Anyway, back to the Coat of Arms. This dates back to medieval times and is the family crest of one of my ancestors - the Baron Sir Richard The Lion Liver - as you can see from the depiction of a lion wearing a crown.

The crown is significant because Baron Sir Richard The Lion Liver was indeed a king of a northern land where men were strong and big and tough and women told them what to do. Can you imagine ... big red beards covering savage warrior faces, mighty muscles bulging from their arms and a six-pack that looked more like a twelve-pack on their chest? And the men were just as masculine!

My brave and courageous ancestor was known as The Lion Liver on account of his excessive drinking which surprised many doctors of the time as to how his liver survived all that alcohol. Apart from mead, which is an alcoholic medieval drink made from honey, Sir Richard also drank all sorts of wines and spirits. They may not have had whisky or vodka at the time but he certainly drank spirits just as potent as the ones we have today, if not more so.

As a Baron and Knight in his own right, he usually fought many jousting tournaments up and down the land, where he charged another knight on horseback with a lance, with an aim to unseat him from his horse.

Because Sir Richard used to drink so much he was not that steady on his feet, never mind on horseback. So his aids used to lift him on the horse and then tie his legs together underneath the horse's belly.

Since horses at these tournaments were always covered with large decorative blankets depicting the colours of the knight rider, no one noticed that brave Sir Richard was literally tied to the horse. Consequently, he won every jousting tournament in the land and was never un-seated from his horse; even that time when sadly his horse collapsed and died and Sir Richard was still seated upon him. He won a special medal on that day as his horse was carried away with him still seated upon it.

Sir Richard The Lion Liver is best known for the invention of the triangular table. As King of his own northern kingdom, he shunned King Arthur and the Knights of the Round Table in Camelot and decided to create his own army of valiant knights.

He designed his own triangular table because Sir Richard had only two knights in his army, so a triangular table suited him best as the three of them could sit around it quite comfortably and none of them would think himself superior to the others; (although he knew full well that he was!)

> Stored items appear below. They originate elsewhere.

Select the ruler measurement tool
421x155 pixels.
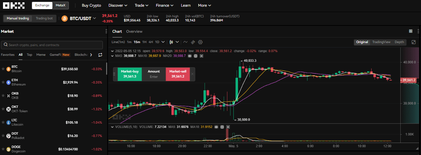click(193, 42)
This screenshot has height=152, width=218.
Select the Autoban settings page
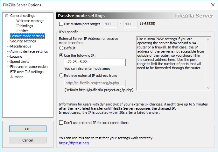coord(17,77)
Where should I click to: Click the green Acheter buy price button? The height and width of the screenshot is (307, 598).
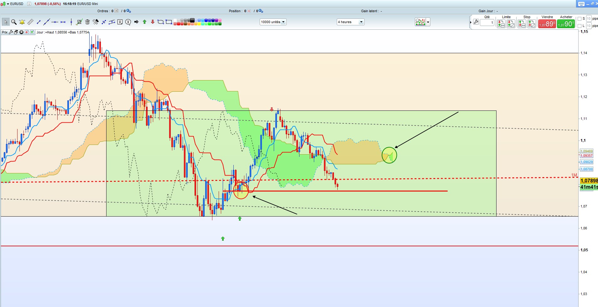tap(566, 24)
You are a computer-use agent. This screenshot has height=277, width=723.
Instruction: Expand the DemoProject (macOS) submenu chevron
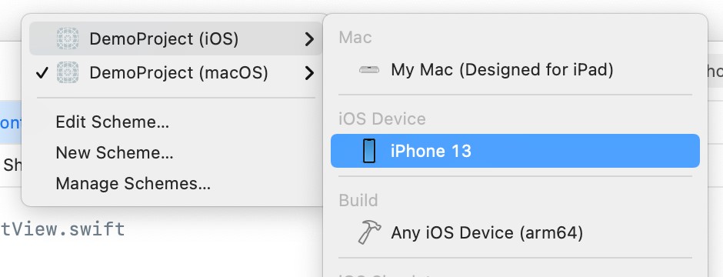309,73
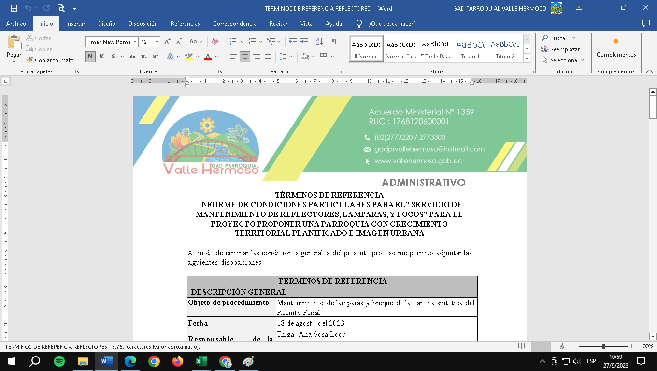
Task: Click the Justify text alignment icon
Action: click(x=268, y=57)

In a famous battle against one of his fiercest enemies Sir Richard showed his prowess as an incredible warrior and strategist. The advancing enemy army had surrounded his castle and planned to take it at night when all the soldiers and villagers were fast asleep. Sir Richard ordered his peasants to collect and bring every cat they had in their towns and villages. In those days cats were in abundance to keep down the rats and vermin population. Sir Richard commanded that all cats which were not black by nature had to be dyed black using a mixture of coal dust and oil.

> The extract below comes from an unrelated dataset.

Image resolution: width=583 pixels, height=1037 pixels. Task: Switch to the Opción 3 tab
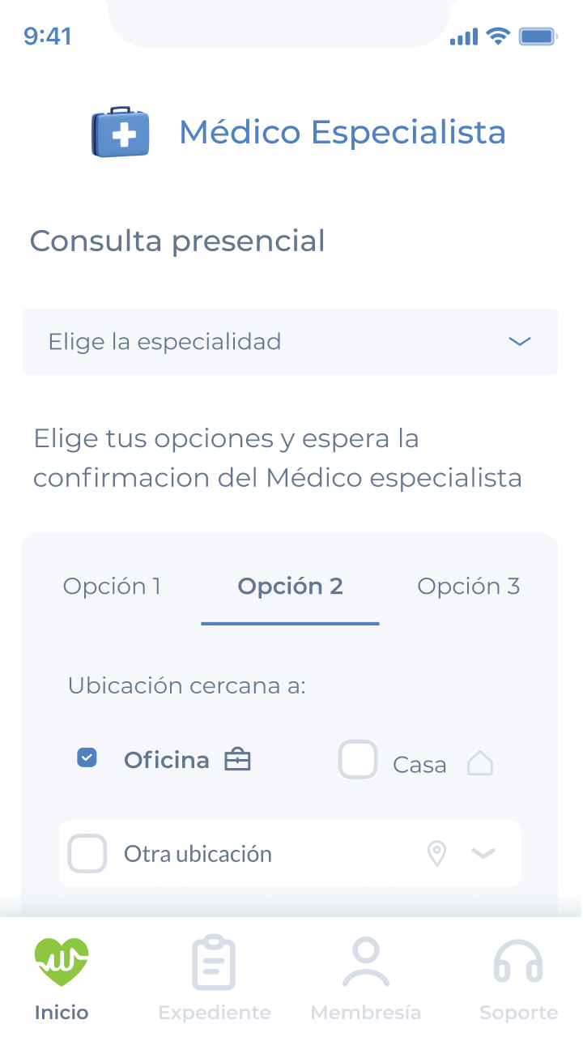click(468, 586)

At midnight precisely he opened the castle gates and the villagers let all the cats run loose. At the same time his soldiers played the violin as loudly, and as badly, as they could. The cacophony of thousands of screeching violins and hundreds of black cats running wildly everywhere frightened the attacking army and their horses who thought Sir Richard had unleashed evil spirits to attack and kill them. They all ran away not to be seen ever again.

That episode gave rise to the superstition still prevalent today: It is bad luck to walk under a black cat.

As already mentioned, Sir Richard The Lion Liver drank so much that he had little blood in his alcohol circulation system. Once during a medical check up he was asked to give a urine sample and it had an olive and a little umbrella in it.

He died at the fermented old age of 101 and according to his wishes he was cremated on a funeral pyre on the grounds of his castle. It took the fire brigade a fortnight to put the fire out. They then had to beat his liver with a stick to stop it wriggling around in search for a drink.

And that's Sir Richard The Lion Liver - a great ancestor of mine whose Coat of Arms is proudly displayed above. Let's drink to his good health.